Several questions are important to consider in further specifying conduct disorder. First, if grandiose–manipulative and daring–impulsive traits are incorporated, consideration will be needed to determine whether they should be integrated as categorical or dimensional models. One option would be to have the new specifiers modelled after the limited prosocial emotion specifier. Under this framework, key traits would need to be identified. Four key traits for each dimension would be needed and a minimum of two of four traits could be required as well as a time duration (for example, 12 months). Published factor-analytic and item-response theory studies would help in determining the traits to be implemented.
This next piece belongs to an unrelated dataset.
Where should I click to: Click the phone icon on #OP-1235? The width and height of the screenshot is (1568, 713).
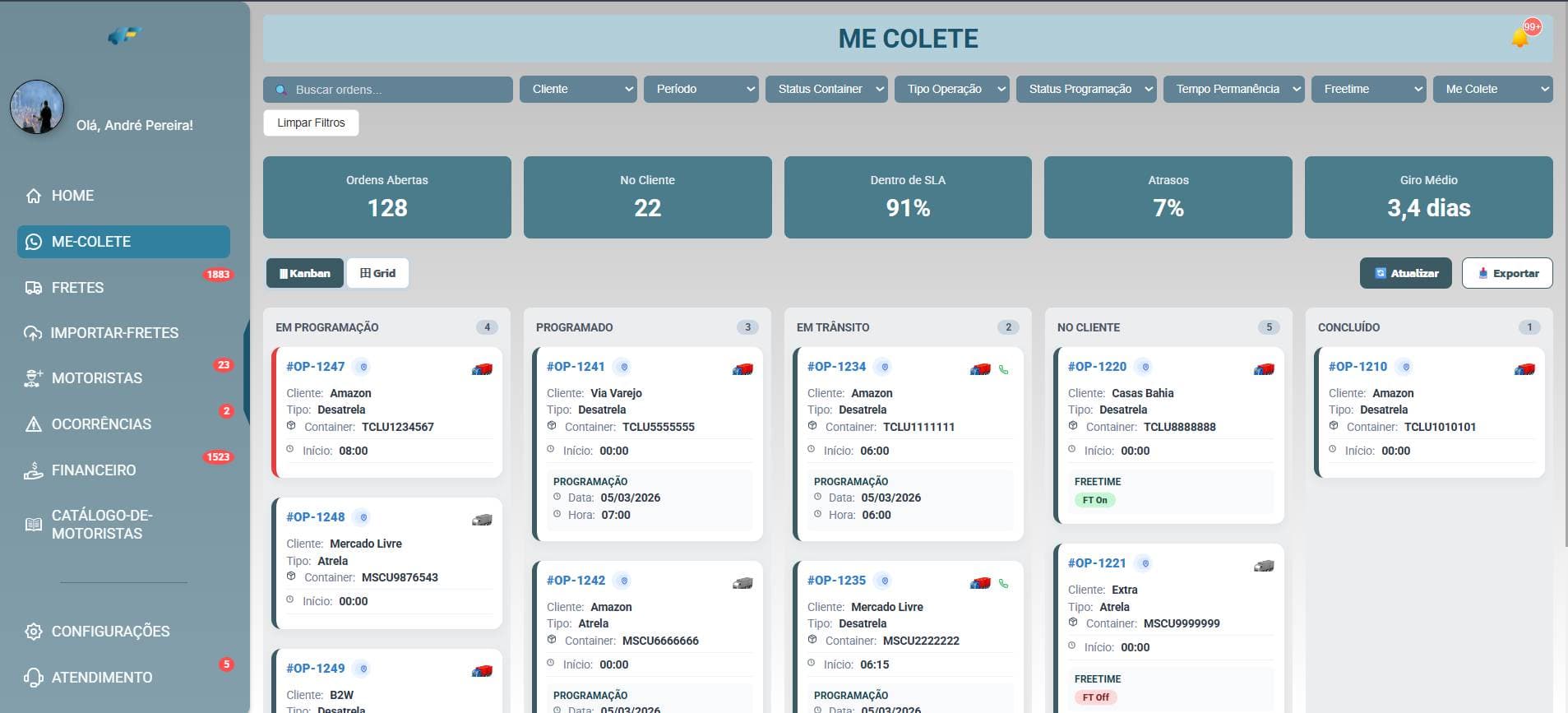click(x=1003, y=584)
Dimensional models might also be considered as they increase reliability. Second, although sufficient information exists to consider adding the specifiers, additional research may be needed to examine each specifier's interaction with conduct disorder. Third, there has been research to suggest that psychopathy is not necessarily accompanied by antisocial behaviour (conduct disorder) and that a broader shift is worth consideration. However, Quay has shown that child psychopathy symptoms can be helpful in understanding conduct disorder. Moreover, behavioural traits assure some behavioural problems are present. Finally, research is needed to determine whether the use of specifiers alone is justified. Kumsta and colleagues have shown that callous–unemotional traits can be present in the absence of conduct disorder and may require intervention. Reference Kumsta, Sonuga-Barke and Rutter15 A hybrid model, where child psychopathy dimensions are first considered as specifiers and secondarily as separate potential treatment targets, requires consideration.
Although research is necessary to determine stigmatising effects, ignoring the mounting science illuminating the multidimensionality, early observability and unique correlates of child psychopathy could prove harmful. The inclusion of child psychopathy traits will result in greater resolution for understanding conduct disorder and inspire new effective treatment programmes tailored more specifically to the disorder.
In closing, diagnostic classification systems of disorders are an integral part of healthcare delivery. As such, we need to be precise in our description and treatment of youth with conduct disorder. Although there are remaining issues regarding implementation, research indicates that child psychopathy dimensions are highly relevant and recognition of their relevance is necessary to advance clinical care and world science on the topic of conduct disorder, thereby further improving the well-being of youth with conduct disorder.